Most tax rectification cases address situations in which a professional advisor has made a mistake in the planning and execution of a transaction with the result that an unintended tax consequence follows (i.e., payment of a capital dividend at a time when the company did not have a sufficient balance in its capital dividend account).
These are the relatively simple cases. However, in certain situations, the taxpayer and the CRA may take a different view on the interpretation and effect of a document, which could lead to an unintended tax result. Does the doctrine of rectification operate in these situations?
This was the situation considered by the Ontario Superior Court of Justice in Kaleidescape Canada Inc. et al. v.
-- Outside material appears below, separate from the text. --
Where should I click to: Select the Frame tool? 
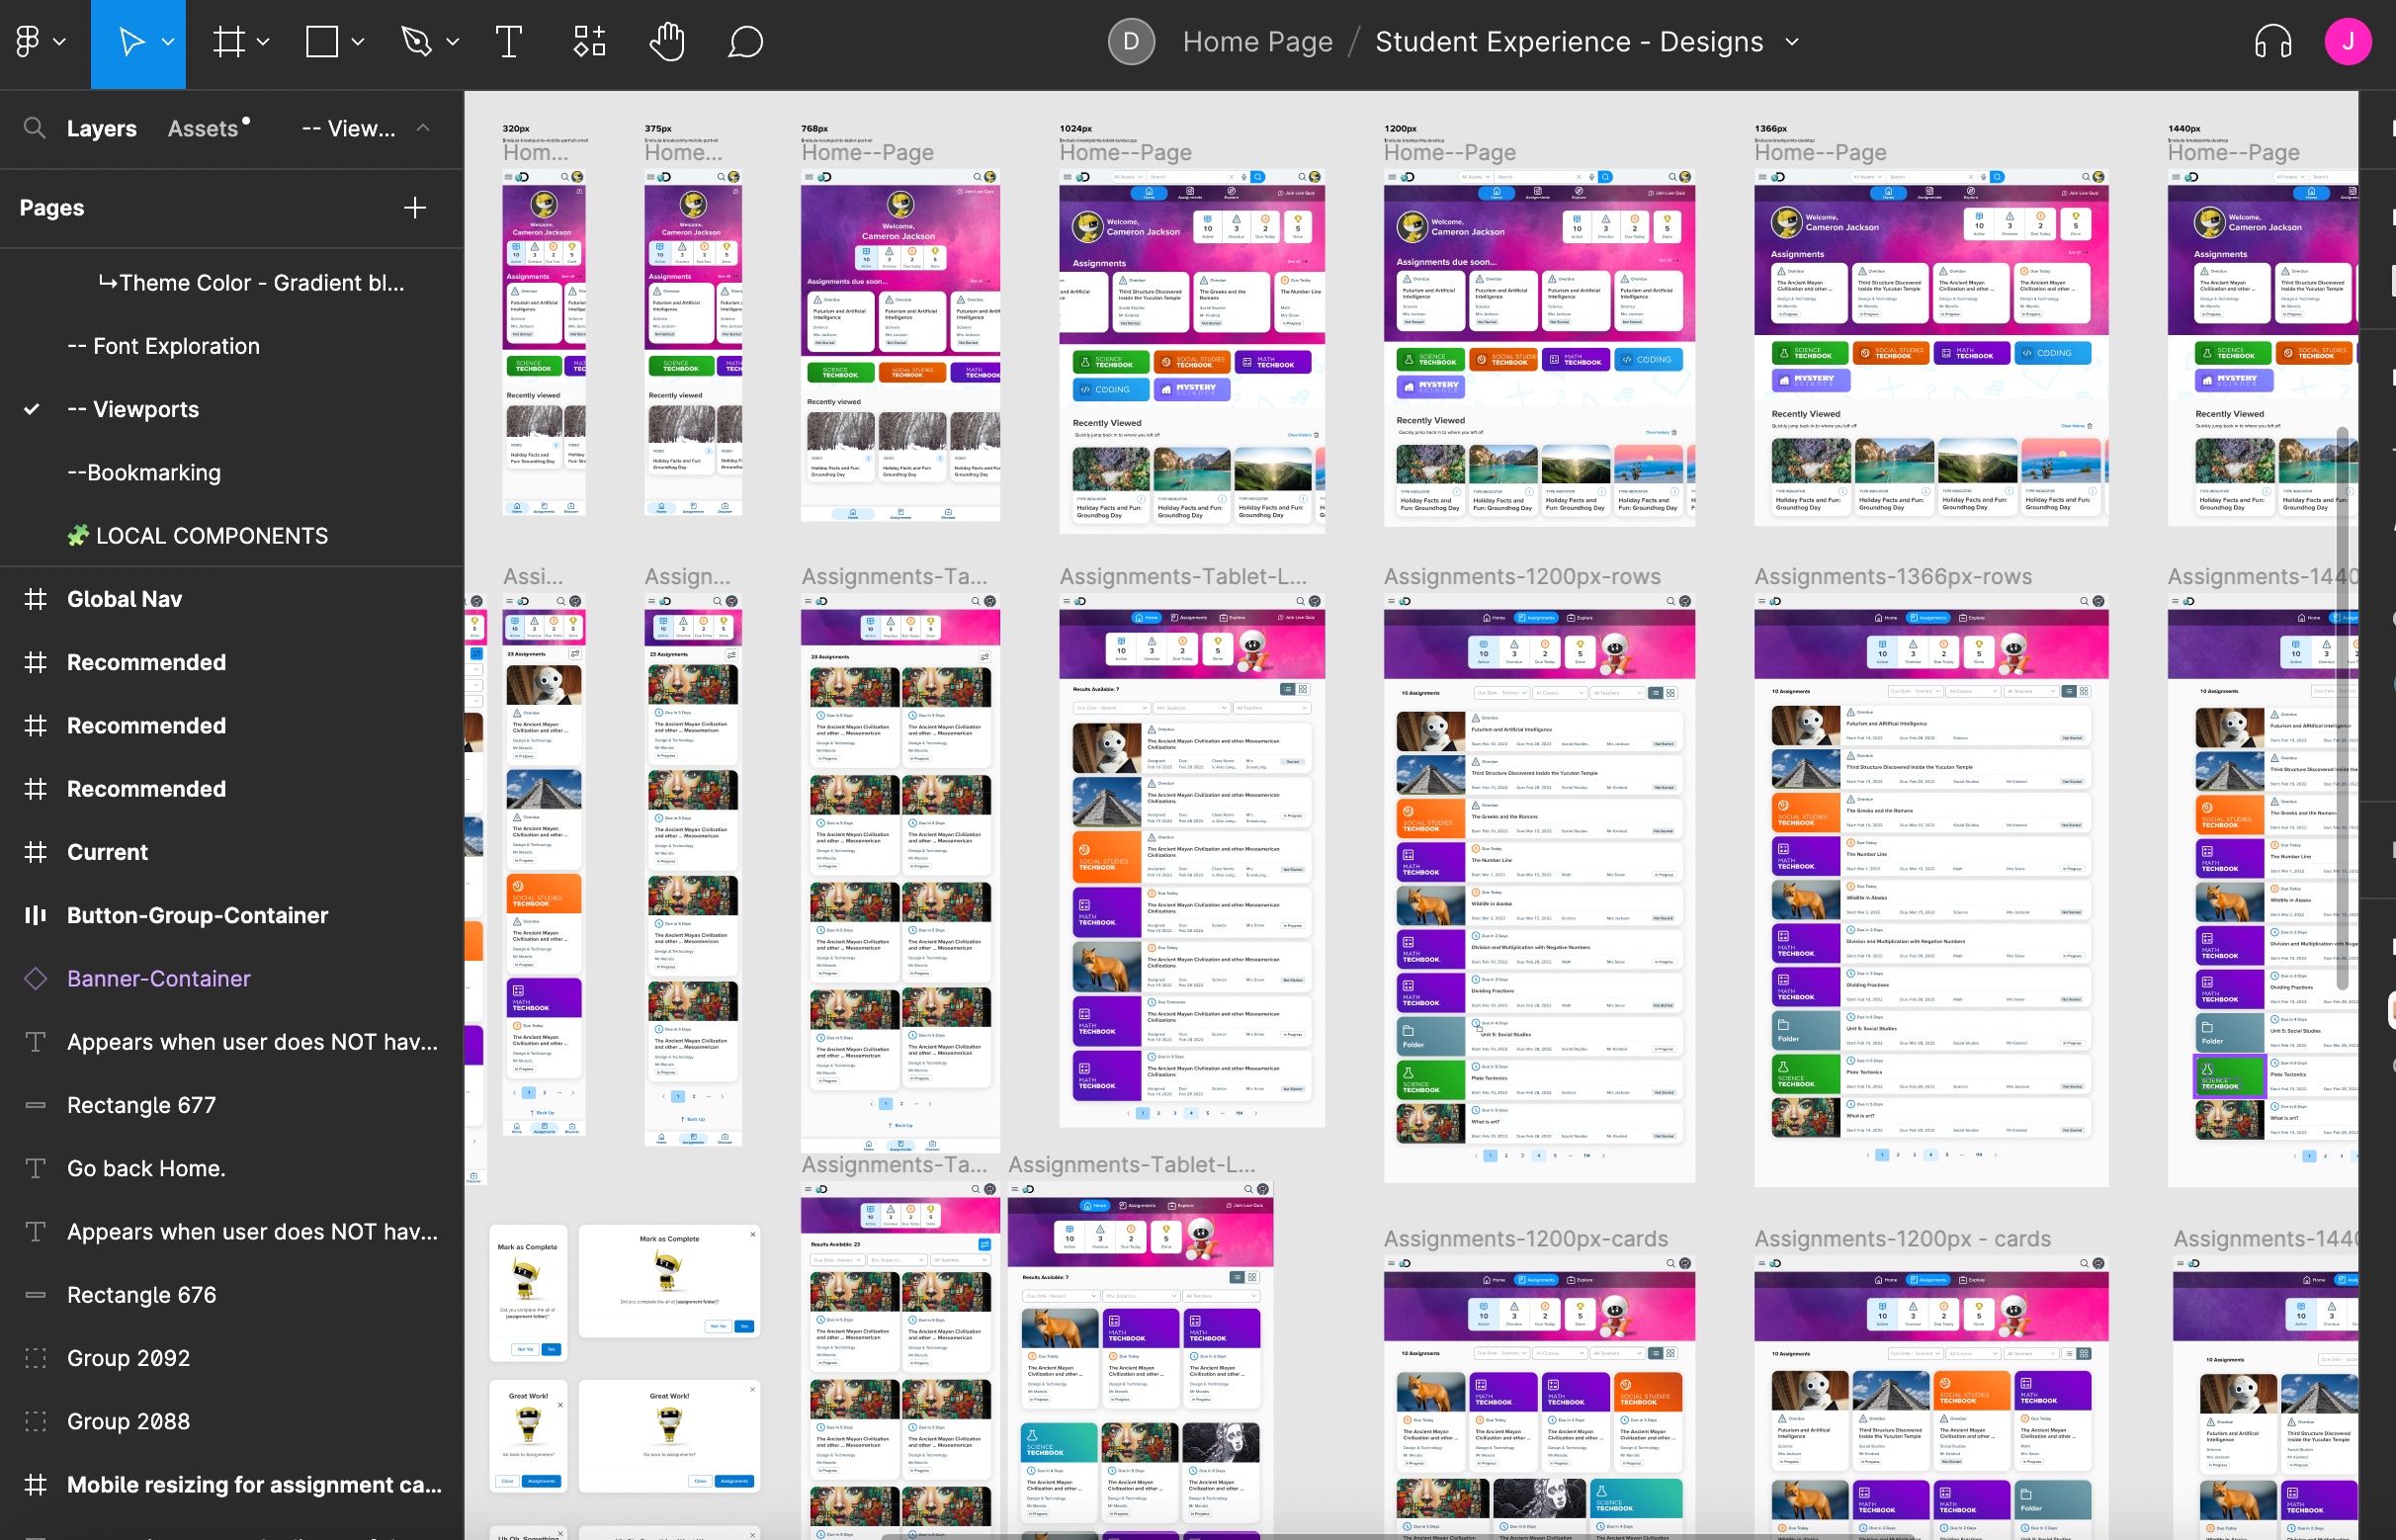pos(229,42)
Computershare Trust Company of Canada et al. (2014 ONSC 4983), in which the Court was asked to determine whether the parties intended that a company remain a Canadian-controlled private company (“CCPC”) for the purposes of obtaining certain scientific research and development tax credits under the Income Tax Act (Canada) (the “Act”).
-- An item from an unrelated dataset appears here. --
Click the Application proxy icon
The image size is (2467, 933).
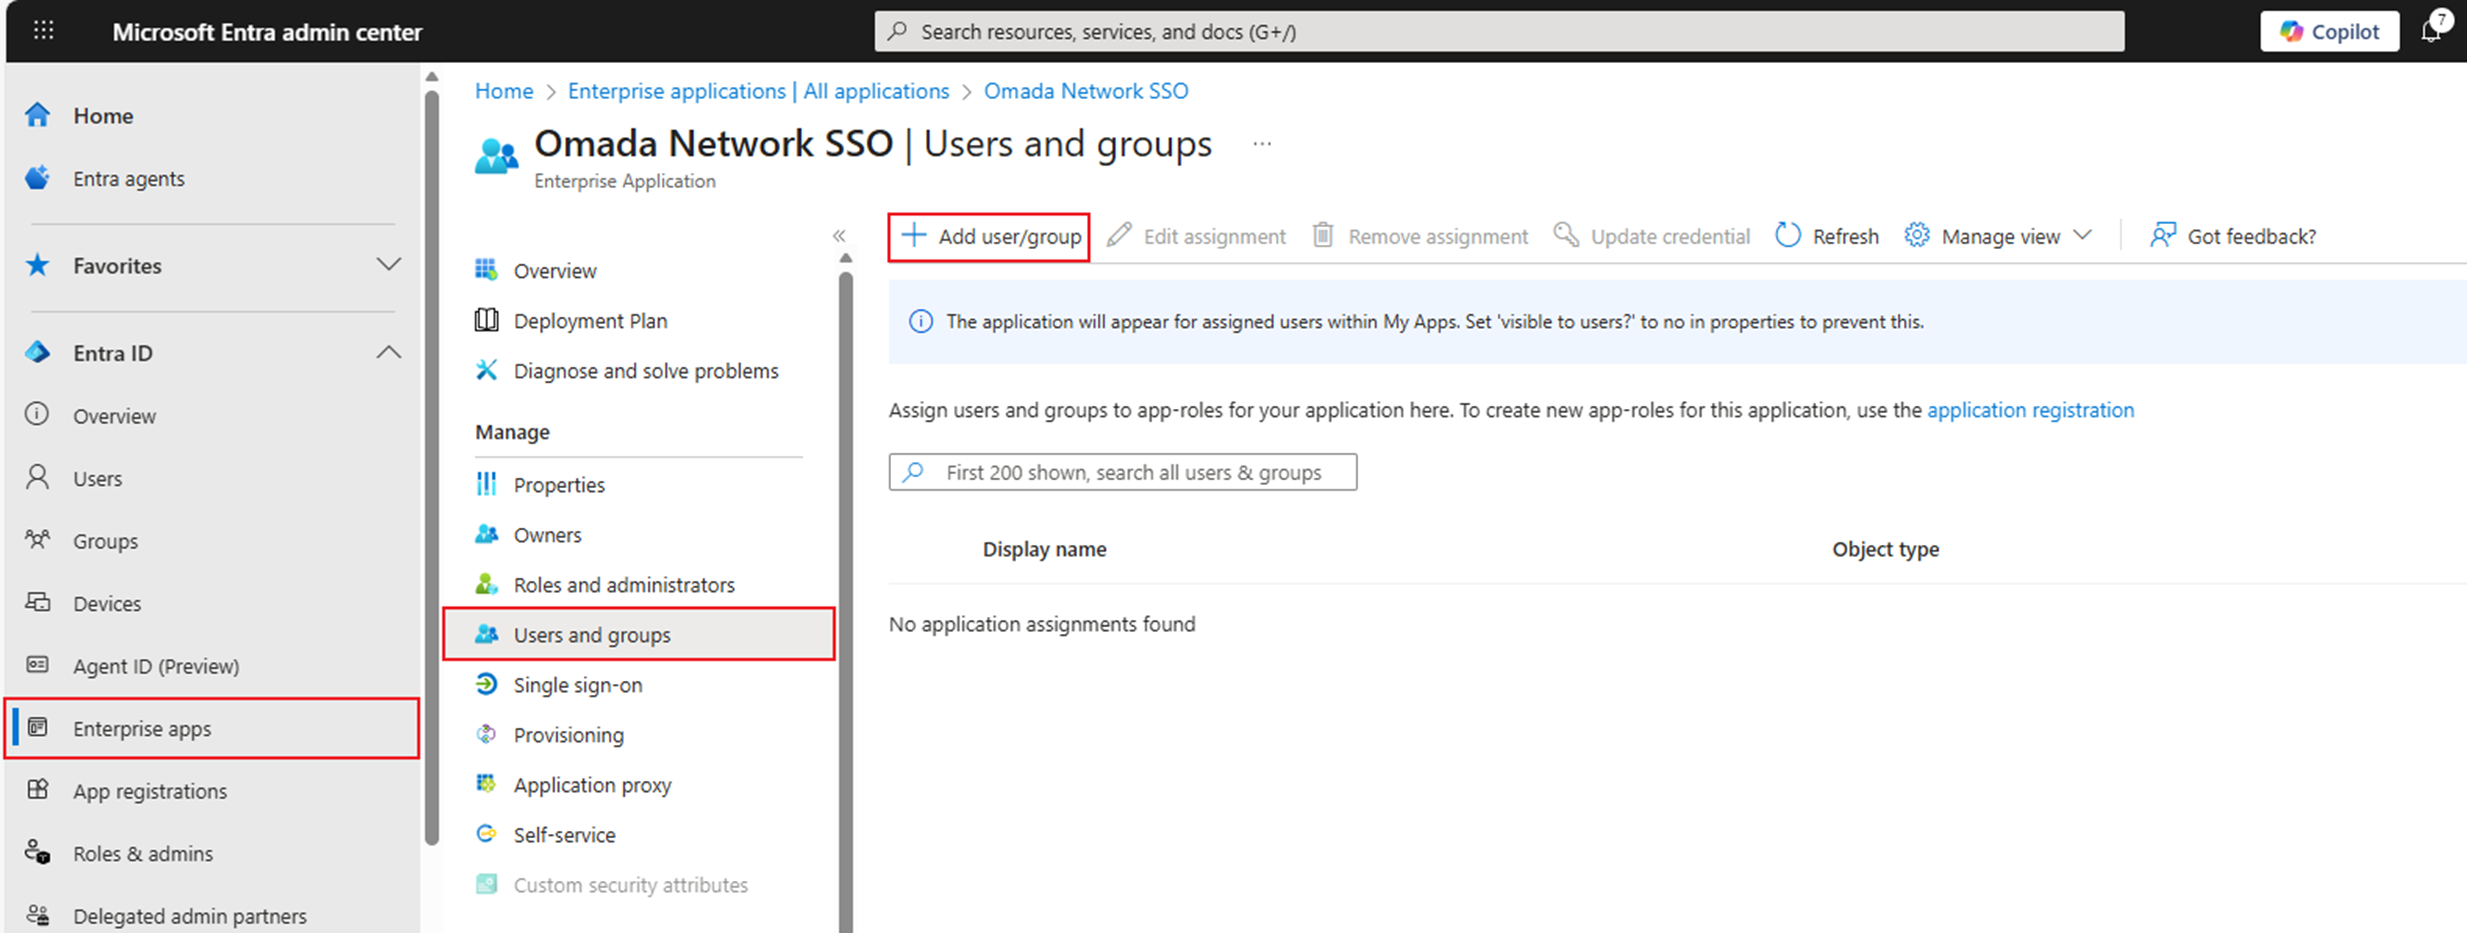point(487,784)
The Court granted the rectification, and Kaleidescape is a helpful case for those situations in which the “mistake” in a transaction arises as a result of competing interpretations of a parties’ document(s).
Kaleidescape Canada Inc. (“K-Can”) was a research and development company in Waterloo, Ontario. Under the Act, a CCPC is a Canadian corporation that is not controlled by a public company or a non-resident (or a combination of such persons). K-Can was structured as a “deadlock” corporation so that it would not be controlled by a non-resident and therefore would qualify as a CCPC.
From 2006 to 2008, K-Can’s shareholdings were restructured. In 2008, K-Can shares were owned by Kaleidescape Inc. (“K-US”), a Delaware company with head offices in California, and Kaleidescape Canada Employment Trust (the “Trust”). Computershare Trust Company of Canada (“Computershare”) became the sole corporate trustee. A Restated and Amended Trust Deed was entered into with K-Can as the settlor and Computershare as the sole trustee.
K-US and Computershare held equal voting rights. Additionally, a unanimous shareholders agreement relieved K-Can’s directors of their powers and conferred those powers on the shareholders. There was no provision to resolve a deadlock, and neither the shareholders nor directors had the right to make unilateral decisions.
K-Can received notices from the CRA advising that, in its view, K-Can was not a CCPC for the tax years ending December 31, 2008 and December 31, 2009. As a result, K-Can’s federal SR&ED and Ontario ITCs were denied. The CRA’s position was that the combined effect of the provisions of the Restated and Amended Trust Deed was to give a non-resident authority to direct Computershare how to vote its shares of K-Can, such that a non-resident controlled K-Can and the definition of CCPC was not met.
In response to the CRA’s reassessments, K-Can and Computershare entered into a “Deed of Rectification”, which revised the wording of Restated and Amended Trust Deed to protect K-Can’s CCPC status.
At the rectification application hearing, the Applicants argued that their common and continuing intention at all times was to structure and operate the company in a manner that would establish and preserve its CCPC status. The Respondent argued that the Applicants could not prove common intention, did not admit that a mistake had been made, and could not show the precise form of a corrected document that would express their prior intention.
In its analysis, the Court cited only two non-tax cases dealing with rectification (Performance Industries Ltd. v. Sylvan Lake Golf and Tennis Club Ltd. (2002 SCC 19) and Shafron v. KRG Insurance Brokers (Western) Inc. (2009 SCC 6)). (For tax rectification cases see Juliar v. Canada (A.G.) ( O.J. No 3706), 771225 Ontario Inc. et al. v. Bramco Holdings Co. Ltd. et al. ( O.J. No 157), McPeake v. Canada (A.G.) (2012 BCSC 132), Graymar Equipment (2008) Inc. v. Canada (A.G.) (2014 ABQB 15), and Re: Pallen Trust (2014 BSCS 305)).
Turning the facts of the current case, in several short paragraphs the Court stated that, on the entire record and history of the Applicants, the intention throughout was to ensure that K-Can – as an R&D body, with no other functions than research and development – qualified for CCPC status and the relevant research tax credits.
The Court held that wording chosen in the Restated and Amended Trust Deed was chosen by mistake and did not give K-US de jure control over K-Can. In respect of the proposed correction, the Deed of Rectification corrected the mistake in the original wording. The Court stated that Deed made it clear that the decision-making body was the board of directors and that the trustee was only to accept a direction in written form.
The Court granted the rectification sought by the Applicants.